* [PROBLEMS TO SOLVE]:
A) According to the passage on the enforcement of court rulings in Ukraine, why does the procedure for adding enterprises to the Register of Enterprises of the Fuel and Energy Industry lead to abuse and corruption?
B) In the passage on the enforcement of court rulings in Ukraine, on how many writ documents was enforcement stopped on the basis of decisions adding enterprises to the Register?

* [PASSAGE SHOWN]:
* Start *

In connection with the Law “On imposing a moratorium on the compulsory sale of possessions”, passed back in 2001, execution was made more difficult on almost 88 thousand writs, amounting to over 6 billion UAH, this being a third of the total amount from enforcement proceedings suspended due to various moratoriums.
Furthermore, the adding of enterprises to the Register of Enterprises of the Fuel and Energy Industry which take part in the procedure for repayment of debt in accordance with the Law “On measures aimed at ensuring the stable functioning of enterprises of the fuel and energy industry”, makes it impossible to retrieve considerable amounts on the basis of writ documents on retrieving debt from enterprises of the fuel and energy industry, including money owed in wage arrears.
We should also mention the procedure for adding enterprises to the above-mentioned Register. The lack of clear criteria, as well as the fact that the Ministry of Fuel and Energy has been given the right to add enterprises to the Register, in practice leads to numerous cases of abuse and unconcealed corruption. On the basis of such decisions, enforcement was stopped on 45.3 thousand writ documents for a sum of almost 9 billion UAH. Of this, more than 25 million UAH was on the basis of court rulings on paying back debts on unpaid wages.
In connection with bankruptcy proceedings initiated by economic courts, the enforcement of 54, 8 writ documents was suspended, involving a sum of 5.8 billion UAH. Overall, at the beginning of 2008, according to the Law “On enforcement proceedings”, almost 169 thousand writ documents amount to a figure in excess of 18 billion UAH had been stopped.
Overall in Ukraine at the present time, the possibility of not enforcing court rulings is legislatively affirmed by the following laws:
- “On particular features of privatization of enterprises of the State joint stock company “Ukrrudprom”;
- “On pipeline transportation”;
- “On imposing a moratorium on the compulsory sale of possessions”
- “On measures of State support for the shipbuilding industry in Ukraine”;
- “On measures aimed at ensuring the stable functioning of enterprises of the fuel and energy industry”..
Article 124 § 5 of the Constitution states that judicial decisions are adopted by the courts in the name of Ukraine and are mandatory for execution throughout the entire territory of Ukraine. Therefore no laws may establish norms restricting the enforcement of such rulings. Moreover, Article 13 of the Constitution stipulates that “The State ensures the protection of the rights of all subjects of the right of property and economic management, and the social orientation of the economy. All subjects of the right of property are equal before the law”. The granting of any advantages to individual owners or the establishment of concessionary arrangements is a direct violation of the Constitution. In essence this means that at some stage for reasons of expediency unconstitutional practices were introduced which are still current to this day.

* End *

* [DATASET SECTION]:
* Start *

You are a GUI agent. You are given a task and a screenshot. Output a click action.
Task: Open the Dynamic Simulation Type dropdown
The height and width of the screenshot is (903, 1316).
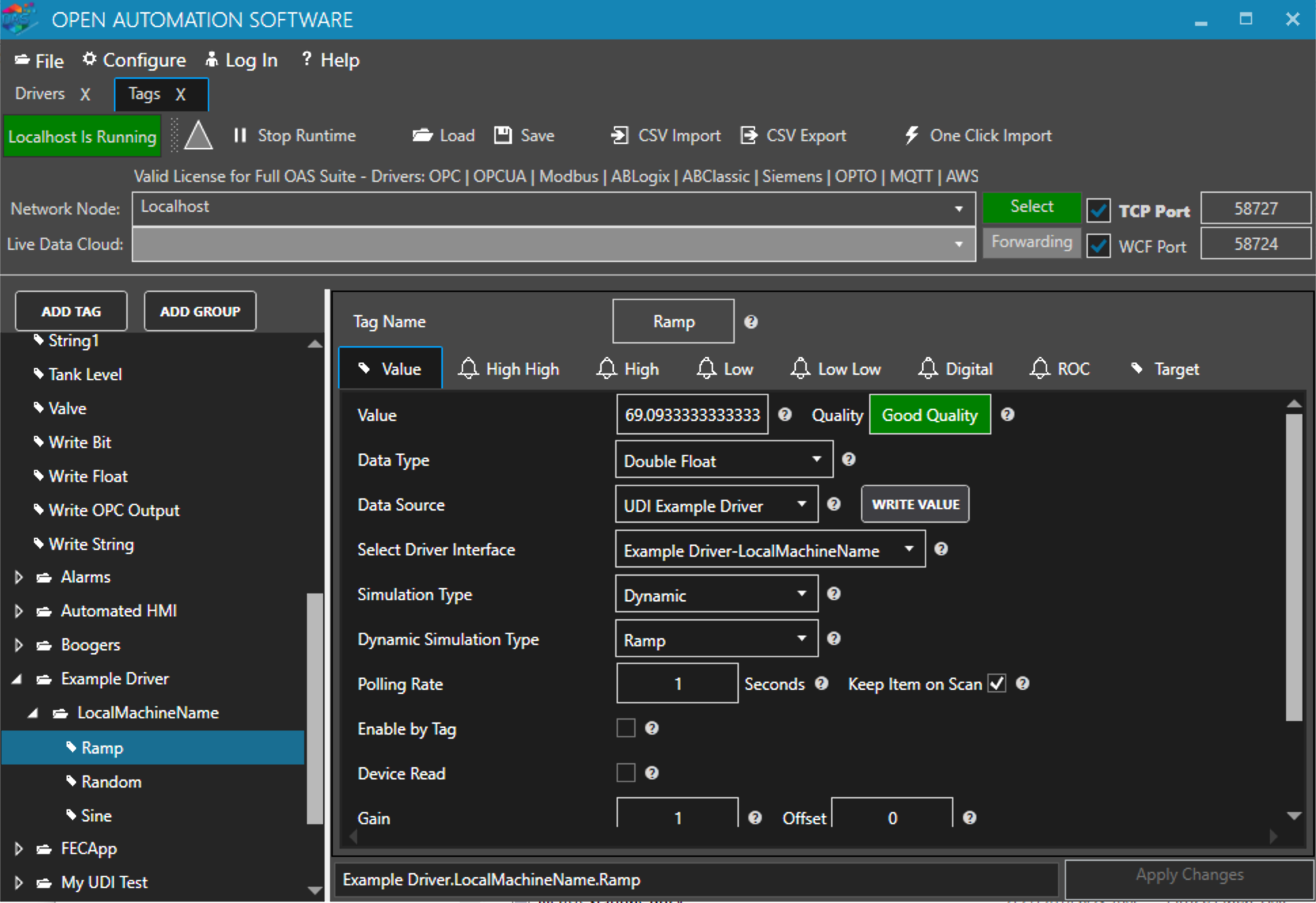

* End *

* [EXPECTED RESPONSES]:
A) The passage gives two reasons. There are no clear criteria for adding enterprises to the Register, and the Ministry of Fuel and Energy has been given the right to add them. Together these lead in practice to numerous cases of abuse and unconcealed corruption.

B) Enforcement was stopped on 45.3 thousand writ documents.